**Prompt**.
From the line containing "Screen dimensions: 417x521" through the last line of the data, both ends included, write out every line exactly; omit the pictures.

**Saved entries**.
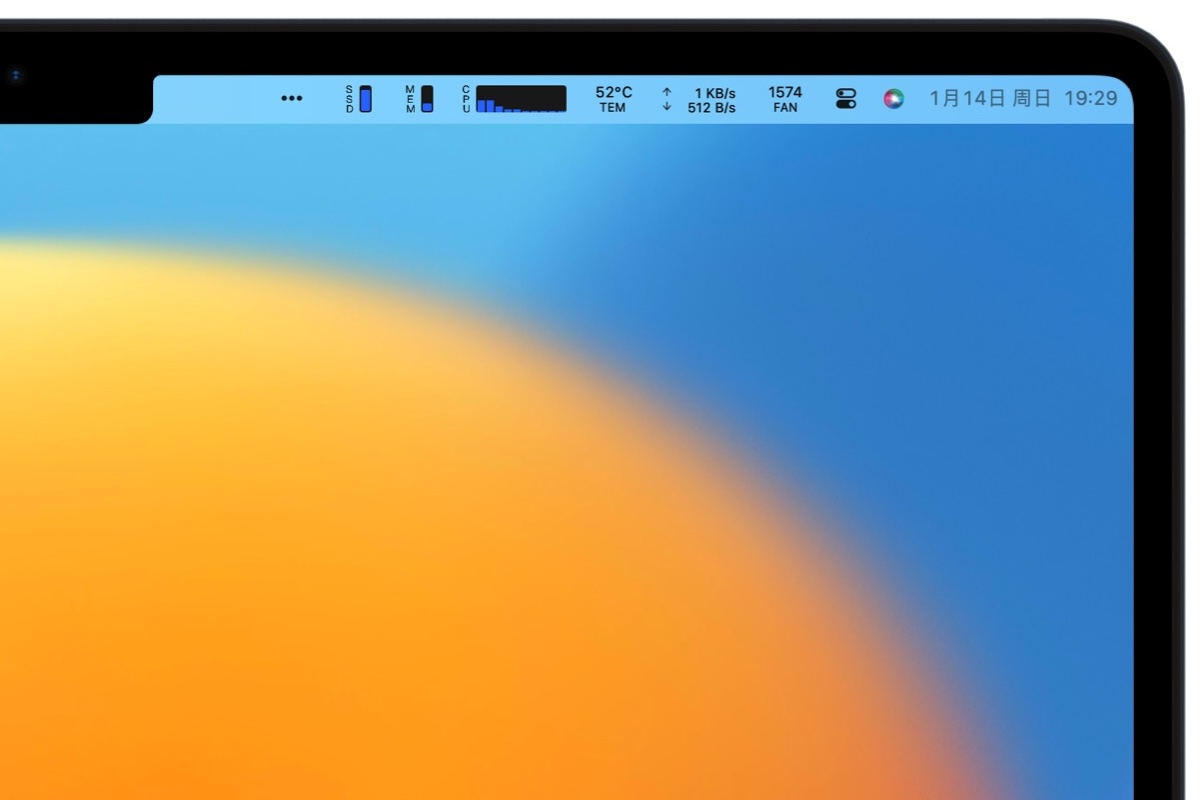1200x800 pixels.
Task: Open the 1月14日 周日 date display
Action: (990, 98)
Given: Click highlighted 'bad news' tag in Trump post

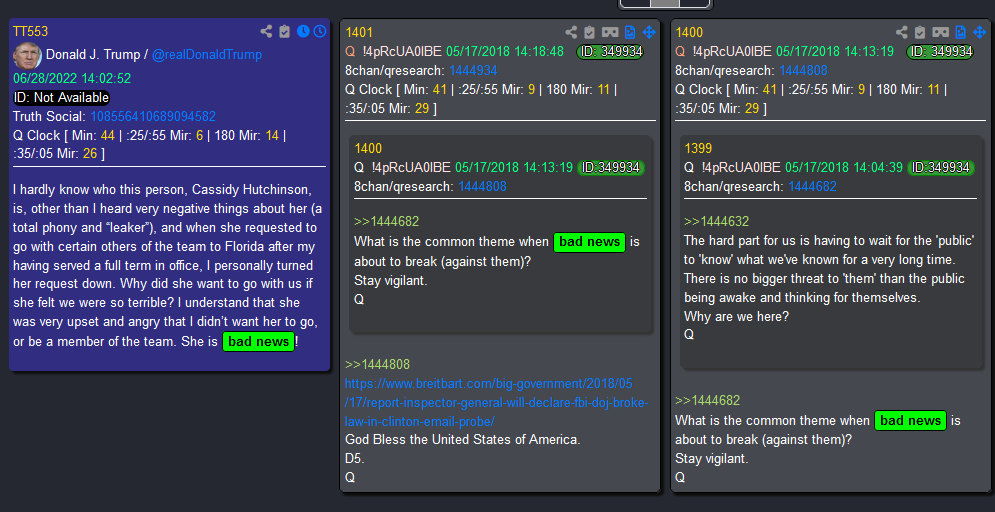Looking at the screenshot, I should (258, 342).
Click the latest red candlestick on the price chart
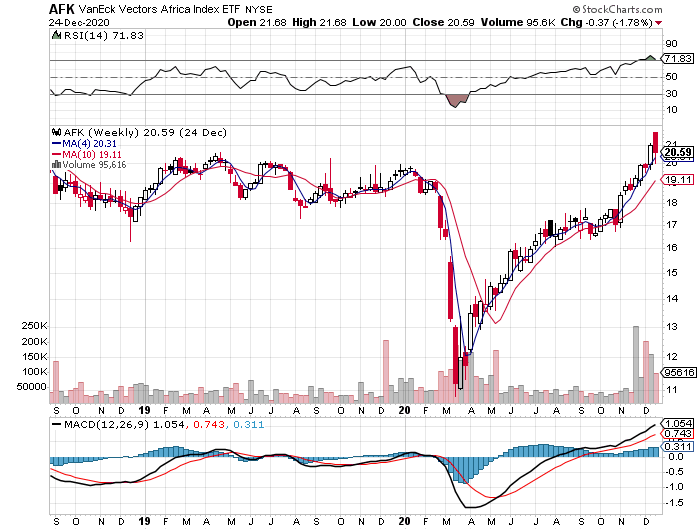The height and width of the screenshot is (530, 700). coord(655,144)
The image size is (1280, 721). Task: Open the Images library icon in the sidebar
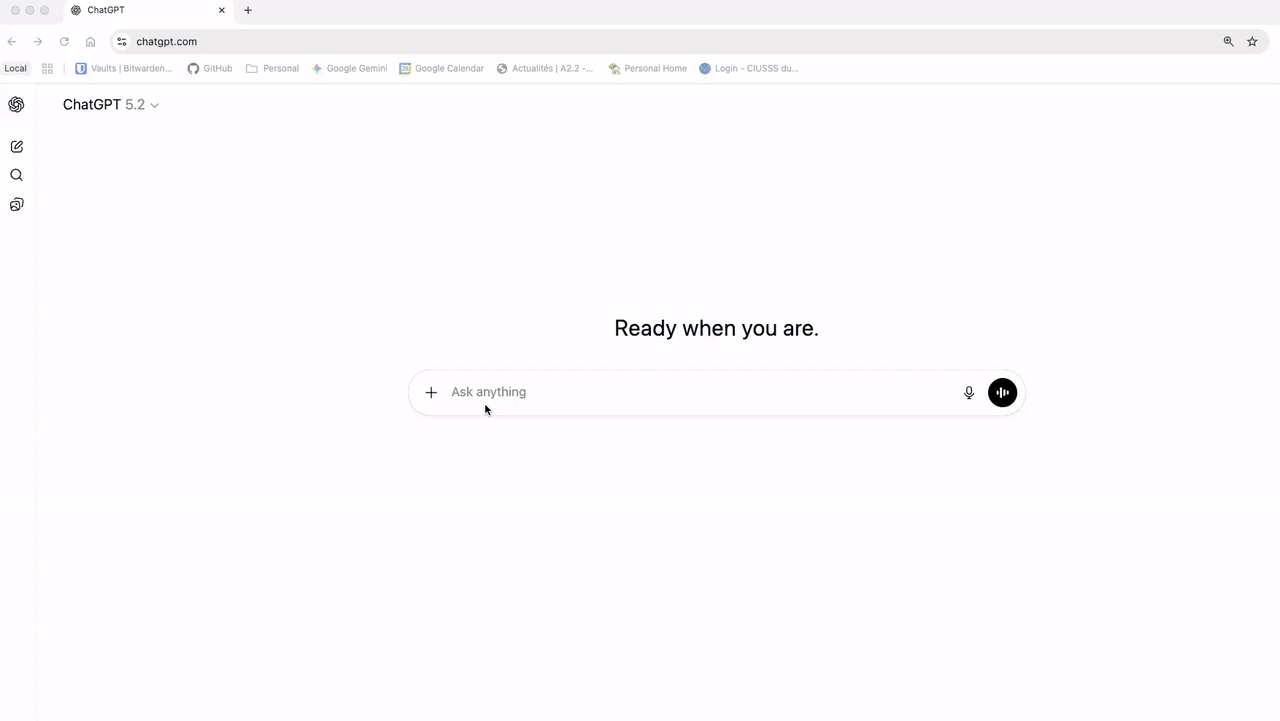point(16,205)
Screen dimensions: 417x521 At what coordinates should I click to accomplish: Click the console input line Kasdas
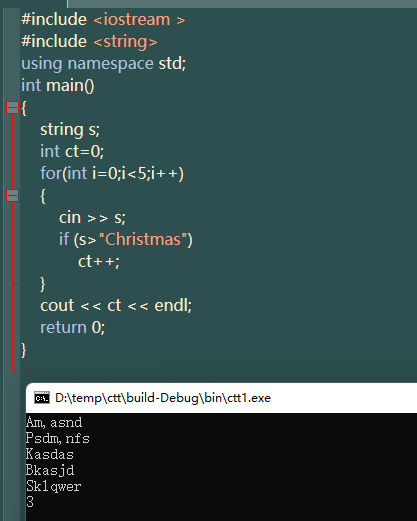click(x=50, y=454)
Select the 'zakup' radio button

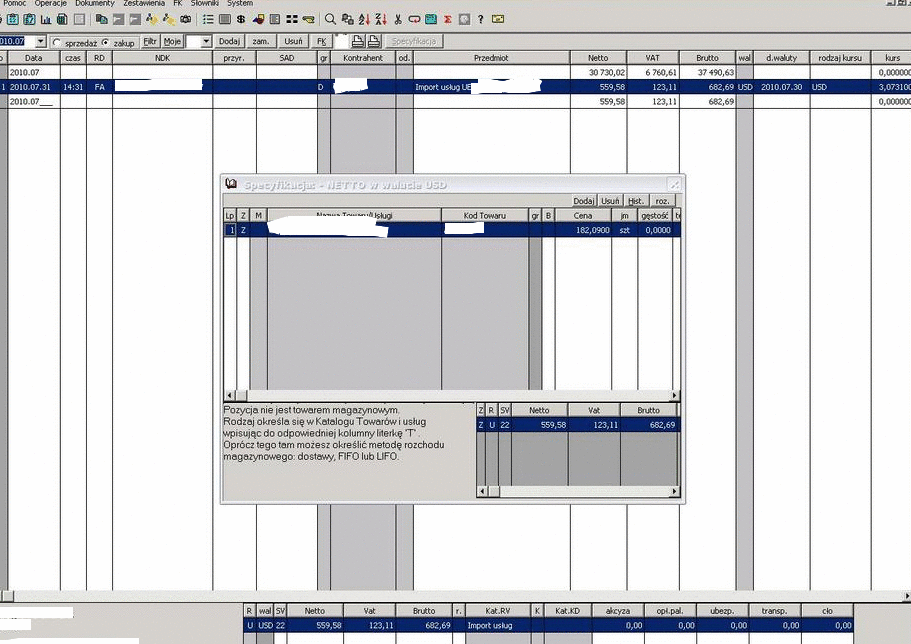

**Written answer**.
Screen dimensions: 417x521 At what coordinates should I click to accomplish: Click the console input line Kasdas
click(x=50, y=454)
Select the 'zakup' radio button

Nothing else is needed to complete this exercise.